_Exercise details_
Can you find the lines of the listing that include "magnifier" and copy every one?

^^^^^^^^

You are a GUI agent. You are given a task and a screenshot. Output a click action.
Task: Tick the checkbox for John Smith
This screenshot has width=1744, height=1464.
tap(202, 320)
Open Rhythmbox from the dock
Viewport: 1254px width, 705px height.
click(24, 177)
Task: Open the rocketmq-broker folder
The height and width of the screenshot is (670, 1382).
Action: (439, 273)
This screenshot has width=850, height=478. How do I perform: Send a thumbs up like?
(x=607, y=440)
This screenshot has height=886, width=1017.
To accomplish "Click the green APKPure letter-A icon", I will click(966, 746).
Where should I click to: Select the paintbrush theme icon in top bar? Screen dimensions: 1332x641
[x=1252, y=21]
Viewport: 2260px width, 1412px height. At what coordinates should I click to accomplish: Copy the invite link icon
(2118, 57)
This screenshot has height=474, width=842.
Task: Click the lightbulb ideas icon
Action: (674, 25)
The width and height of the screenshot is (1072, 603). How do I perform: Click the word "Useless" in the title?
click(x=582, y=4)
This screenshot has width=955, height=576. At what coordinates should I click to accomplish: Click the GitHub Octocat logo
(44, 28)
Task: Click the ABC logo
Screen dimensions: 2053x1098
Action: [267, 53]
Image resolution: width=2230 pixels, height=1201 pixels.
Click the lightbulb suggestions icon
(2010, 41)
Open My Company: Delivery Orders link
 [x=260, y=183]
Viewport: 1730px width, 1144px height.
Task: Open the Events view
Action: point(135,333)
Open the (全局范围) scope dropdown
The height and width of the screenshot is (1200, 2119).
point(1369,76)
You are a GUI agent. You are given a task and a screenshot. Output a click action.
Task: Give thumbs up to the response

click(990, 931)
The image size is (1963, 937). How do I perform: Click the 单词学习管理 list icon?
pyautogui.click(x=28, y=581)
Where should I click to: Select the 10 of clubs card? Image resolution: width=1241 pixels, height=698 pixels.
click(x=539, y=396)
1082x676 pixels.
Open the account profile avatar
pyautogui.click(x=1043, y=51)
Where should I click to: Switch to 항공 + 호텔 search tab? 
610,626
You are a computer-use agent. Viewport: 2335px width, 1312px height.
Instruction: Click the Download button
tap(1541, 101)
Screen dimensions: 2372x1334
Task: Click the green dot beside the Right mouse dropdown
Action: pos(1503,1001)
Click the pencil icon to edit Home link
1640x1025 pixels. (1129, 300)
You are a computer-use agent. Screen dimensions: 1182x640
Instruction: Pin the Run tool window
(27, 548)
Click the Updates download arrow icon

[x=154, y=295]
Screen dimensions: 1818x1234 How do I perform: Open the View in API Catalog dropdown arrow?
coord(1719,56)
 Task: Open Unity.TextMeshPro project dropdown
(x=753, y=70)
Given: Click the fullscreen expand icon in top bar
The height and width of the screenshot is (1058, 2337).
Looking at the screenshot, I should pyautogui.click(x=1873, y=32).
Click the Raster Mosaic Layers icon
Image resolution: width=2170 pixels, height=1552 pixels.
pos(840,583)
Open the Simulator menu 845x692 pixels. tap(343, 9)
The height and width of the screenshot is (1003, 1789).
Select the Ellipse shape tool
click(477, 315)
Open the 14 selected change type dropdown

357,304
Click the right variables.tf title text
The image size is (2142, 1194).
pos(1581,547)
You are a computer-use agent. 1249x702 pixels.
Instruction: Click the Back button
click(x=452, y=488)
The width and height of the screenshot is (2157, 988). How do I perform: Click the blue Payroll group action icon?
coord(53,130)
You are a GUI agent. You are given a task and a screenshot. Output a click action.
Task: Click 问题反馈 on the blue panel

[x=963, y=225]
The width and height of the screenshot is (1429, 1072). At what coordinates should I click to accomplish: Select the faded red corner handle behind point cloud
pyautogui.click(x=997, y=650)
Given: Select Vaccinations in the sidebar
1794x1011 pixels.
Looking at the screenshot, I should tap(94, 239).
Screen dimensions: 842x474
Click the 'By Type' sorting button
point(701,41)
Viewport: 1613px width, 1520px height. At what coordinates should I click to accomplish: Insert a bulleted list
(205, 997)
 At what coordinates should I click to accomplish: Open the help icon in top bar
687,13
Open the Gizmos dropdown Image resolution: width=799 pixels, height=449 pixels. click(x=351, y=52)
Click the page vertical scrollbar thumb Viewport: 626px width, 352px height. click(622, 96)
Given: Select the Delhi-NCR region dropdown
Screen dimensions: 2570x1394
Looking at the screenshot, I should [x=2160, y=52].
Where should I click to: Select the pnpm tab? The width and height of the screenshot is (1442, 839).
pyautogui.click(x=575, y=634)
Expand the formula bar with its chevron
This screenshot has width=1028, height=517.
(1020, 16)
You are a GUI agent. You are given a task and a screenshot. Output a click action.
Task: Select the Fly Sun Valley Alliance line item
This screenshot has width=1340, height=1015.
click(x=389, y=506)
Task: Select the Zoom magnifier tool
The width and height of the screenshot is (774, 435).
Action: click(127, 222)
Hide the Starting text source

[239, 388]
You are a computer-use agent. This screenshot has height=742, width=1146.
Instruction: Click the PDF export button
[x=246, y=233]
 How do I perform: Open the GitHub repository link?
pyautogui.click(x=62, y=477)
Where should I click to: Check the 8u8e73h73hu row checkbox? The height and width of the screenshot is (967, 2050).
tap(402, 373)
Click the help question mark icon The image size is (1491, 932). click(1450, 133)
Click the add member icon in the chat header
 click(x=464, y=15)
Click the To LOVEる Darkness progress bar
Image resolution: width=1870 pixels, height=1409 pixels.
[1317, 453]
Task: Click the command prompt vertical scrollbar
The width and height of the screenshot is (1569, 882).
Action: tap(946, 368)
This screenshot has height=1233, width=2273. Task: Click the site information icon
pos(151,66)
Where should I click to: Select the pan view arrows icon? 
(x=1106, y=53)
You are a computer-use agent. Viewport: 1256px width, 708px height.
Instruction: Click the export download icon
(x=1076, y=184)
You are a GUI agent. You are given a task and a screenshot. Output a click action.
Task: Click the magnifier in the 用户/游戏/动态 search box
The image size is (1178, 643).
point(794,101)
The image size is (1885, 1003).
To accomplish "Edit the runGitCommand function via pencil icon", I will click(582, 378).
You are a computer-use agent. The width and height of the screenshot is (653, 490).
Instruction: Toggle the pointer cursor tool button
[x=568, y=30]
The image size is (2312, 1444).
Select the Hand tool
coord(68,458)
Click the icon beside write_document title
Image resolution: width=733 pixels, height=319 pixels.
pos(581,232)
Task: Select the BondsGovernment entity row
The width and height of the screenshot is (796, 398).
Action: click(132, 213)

^^^^^^^^

_Completed task_
Task: Select the Zoom magnifier tool
Task: Click the magnifier in the 用户/游戏/动态 search box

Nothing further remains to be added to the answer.